Should we have full DDL for this, or should we have functions? Simon thinks functions are fine. Haas likes DDL because it's more self-documenting. Simon argued that there's been a lot of changes to the functions. It's been iterating. But once it's in core (Haas), people expect very stable APIs, so you won't be able to change them anyway. Some discussion about dump and restore followed. There are some things which can't be restored. Replication slots is a good example of this, Haas feels like that's kind of unfinished. There's a pretty good argument that you want to be able to restore your replication sets.
The problem of deprecating APIs (Smith) already exists. We can add more arguments. Which model do you want? As soon as you put it into syntax, it's a lot harder to change parameters etc. There's also the question of to what extent we want to keep backwards compatibility of replication stuff.
Do we need a generic concept of a supervisor worker, because people keep reinventing this concept?
What about the metadata? We want it to work even if people rename tables, etc. Does this work reasonably well for 100,000 table cases?
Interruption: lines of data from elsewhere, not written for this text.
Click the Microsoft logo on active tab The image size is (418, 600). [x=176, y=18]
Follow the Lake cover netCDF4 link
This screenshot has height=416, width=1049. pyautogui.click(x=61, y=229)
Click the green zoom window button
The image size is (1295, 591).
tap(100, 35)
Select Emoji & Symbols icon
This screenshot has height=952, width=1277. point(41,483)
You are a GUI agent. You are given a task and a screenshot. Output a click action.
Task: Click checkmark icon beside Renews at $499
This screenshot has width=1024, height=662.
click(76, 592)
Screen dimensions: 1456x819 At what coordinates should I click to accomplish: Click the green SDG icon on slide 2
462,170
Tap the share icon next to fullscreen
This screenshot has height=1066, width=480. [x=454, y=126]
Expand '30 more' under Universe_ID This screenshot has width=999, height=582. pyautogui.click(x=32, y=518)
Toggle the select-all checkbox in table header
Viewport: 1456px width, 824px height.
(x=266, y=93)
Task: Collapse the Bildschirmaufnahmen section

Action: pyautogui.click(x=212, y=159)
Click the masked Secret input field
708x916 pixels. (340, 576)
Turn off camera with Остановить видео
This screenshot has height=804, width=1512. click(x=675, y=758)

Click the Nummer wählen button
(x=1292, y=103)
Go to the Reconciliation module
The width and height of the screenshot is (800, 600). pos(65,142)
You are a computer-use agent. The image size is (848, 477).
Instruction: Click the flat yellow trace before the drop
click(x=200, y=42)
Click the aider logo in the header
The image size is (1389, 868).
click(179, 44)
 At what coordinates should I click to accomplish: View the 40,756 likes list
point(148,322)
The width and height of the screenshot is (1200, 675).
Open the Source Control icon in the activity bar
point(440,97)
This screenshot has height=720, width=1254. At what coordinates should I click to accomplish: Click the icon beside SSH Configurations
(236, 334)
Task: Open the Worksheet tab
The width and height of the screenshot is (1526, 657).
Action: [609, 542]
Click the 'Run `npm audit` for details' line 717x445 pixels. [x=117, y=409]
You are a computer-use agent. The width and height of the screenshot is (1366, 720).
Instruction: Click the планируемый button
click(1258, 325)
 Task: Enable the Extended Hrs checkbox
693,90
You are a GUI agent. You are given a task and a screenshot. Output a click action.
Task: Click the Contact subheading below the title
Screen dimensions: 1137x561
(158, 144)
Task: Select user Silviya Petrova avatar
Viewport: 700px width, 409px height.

Should work with relcache, should be fine.
Currently subscribe/group uses pgdump, which requires passing in connections string so that we can dump out the database. That's not the only problem with the dependancy on pgdump. Dependancies on external binaries is kind of an issue. Abstracting out pgdump has been a TODO forever. Slony needs self-connection information too. You could have BDR GUCs, but that didn't work really well. This is different for each database.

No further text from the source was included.